先日とある番組で、2016年に起きたバングラデシュ中央銀行が8100万ドルの不正送金被害にあった事件を取り上げていた。現在の為替レートでおよそ130億円の巨額窃盗事件だ。
実行犯は北朝鮮の朝鮮人民軍系ハッカー集団『ラザルス』。僕が最初に『ラザルス』の犯行に触れたのは2014年のソニー・ピクチャーズの個人情報を含む大量の情報流出だった。今明らかになっている彼らの犯罪の端緒は2007年で、当初は韓国政府に対するもので、次第に米韓のWebサイトへの攻撃へと移ってゆく。例えば日韓の共同軍事演習に対しての嫌がらせみたいな行為だった。
次第にその目的は資金調達へと移っていく。マルウェアを仕込み、IDやパスワードを盗み取り、より上部のシステムに入り込み、やがてビットコインだったり口座資金だったりを盗み出す。よくある手口だが、ひっそりと継続的に仕掛けていく執念を感じさせる。

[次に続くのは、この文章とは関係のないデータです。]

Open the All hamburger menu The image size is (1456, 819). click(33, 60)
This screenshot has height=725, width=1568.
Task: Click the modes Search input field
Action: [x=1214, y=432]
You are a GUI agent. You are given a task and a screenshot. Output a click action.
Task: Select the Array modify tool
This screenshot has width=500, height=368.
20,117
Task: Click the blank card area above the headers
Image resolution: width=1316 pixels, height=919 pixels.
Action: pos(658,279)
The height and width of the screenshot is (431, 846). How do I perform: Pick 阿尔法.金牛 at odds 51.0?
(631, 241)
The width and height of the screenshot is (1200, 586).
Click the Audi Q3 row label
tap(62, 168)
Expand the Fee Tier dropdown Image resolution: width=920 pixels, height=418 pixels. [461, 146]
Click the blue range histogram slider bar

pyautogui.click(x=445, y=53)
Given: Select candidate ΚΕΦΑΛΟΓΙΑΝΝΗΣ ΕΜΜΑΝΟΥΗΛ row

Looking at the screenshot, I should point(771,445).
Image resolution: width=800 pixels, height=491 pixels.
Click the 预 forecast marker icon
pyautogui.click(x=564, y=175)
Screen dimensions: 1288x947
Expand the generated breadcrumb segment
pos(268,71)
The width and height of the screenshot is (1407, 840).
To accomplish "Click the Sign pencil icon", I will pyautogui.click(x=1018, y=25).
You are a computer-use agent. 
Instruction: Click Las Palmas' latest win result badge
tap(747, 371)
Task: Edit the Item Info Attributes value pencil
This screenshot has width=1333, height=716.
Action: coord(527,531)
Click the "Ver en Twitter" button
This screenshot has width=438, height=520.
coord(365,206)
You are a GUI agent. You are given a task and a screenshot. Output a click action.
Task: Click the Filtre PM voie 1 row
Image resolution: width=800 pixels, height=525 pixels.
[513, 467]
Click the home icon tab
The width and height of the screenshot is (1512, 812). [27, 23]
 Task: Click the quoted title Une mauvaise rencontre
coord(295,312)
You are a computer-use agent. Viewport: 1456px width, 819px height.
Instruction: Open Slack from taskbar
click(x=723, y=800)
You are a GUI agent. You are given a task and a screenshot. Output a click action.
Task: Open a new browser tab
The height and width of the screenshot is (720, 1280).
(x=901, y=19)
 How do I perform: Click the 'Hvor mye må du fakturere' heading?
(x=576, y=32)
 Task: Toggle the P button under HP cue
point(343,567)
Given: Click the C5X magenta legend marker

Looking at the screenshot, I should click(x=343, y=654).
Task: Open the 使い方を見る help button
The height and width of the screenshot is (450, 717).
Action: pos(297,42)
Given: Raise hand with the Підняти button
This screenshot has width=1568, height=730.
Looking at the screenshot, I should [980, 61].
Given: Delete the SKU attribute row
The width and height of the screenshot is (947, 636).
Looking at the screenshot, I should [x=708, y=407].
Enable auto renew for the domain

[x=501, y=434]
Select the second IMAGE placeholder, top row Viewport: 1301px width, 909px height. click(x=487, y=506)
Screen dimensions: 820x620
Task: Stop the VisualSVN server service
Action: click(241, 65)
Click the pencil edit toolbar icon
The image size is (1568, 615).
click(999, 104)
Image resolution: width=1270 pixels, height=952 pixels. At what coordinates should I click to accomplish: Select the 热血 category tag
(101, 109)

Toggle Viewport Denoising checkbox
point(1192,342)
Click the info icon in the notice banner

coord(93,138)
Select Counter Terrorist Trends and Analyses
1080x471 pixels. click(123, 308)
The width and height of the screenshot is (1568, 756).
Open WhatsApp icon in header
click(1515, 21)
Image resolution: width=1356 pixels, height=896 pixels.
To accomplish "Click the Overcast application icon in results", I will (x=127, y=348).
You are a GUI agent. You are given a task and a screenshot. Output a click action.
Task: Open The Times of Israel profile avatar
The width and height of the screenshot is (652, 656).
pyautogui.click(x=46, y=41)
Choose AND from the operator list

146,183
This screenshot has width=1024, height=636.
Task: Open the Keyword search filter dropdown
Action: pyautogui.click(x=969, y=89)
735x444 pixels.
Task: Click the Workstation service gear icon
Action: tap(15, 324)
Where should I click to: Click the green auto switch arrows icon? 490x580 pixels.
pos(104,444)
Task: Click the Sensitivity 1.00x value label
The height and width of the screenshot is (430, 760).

そうやって集められたビットコインなどの仮想通貨を含む外貨は、自国経済がどのような状態にあろうと世界から物品の調達が可能になることを表す。主に軍事面に使われていると思われがちだが、その潤いを以(もっ)てして政府運営や人件費に回せるお金が増えるとも捉えることができよう。
自国の生き残りのために積極的に犯罪を犯し、ウクライナ進行では兵士一人あたりの派兵金は30万円で、死亡に対してはそれ以上の金額がロシアから支払われる。しかし、北朝鮮兵士の家族はそもそもロシアへの派兵を切らない。お金は全て国家に吸い取られるのではないかとの声もある。
世界を股にかけた犯罪を仕掛けて金銭を盗み取る国家。戦場をマーケットとして、兵士の命の代償が国家の生きる糧となる。
恥ずかしいとしか言いようがない。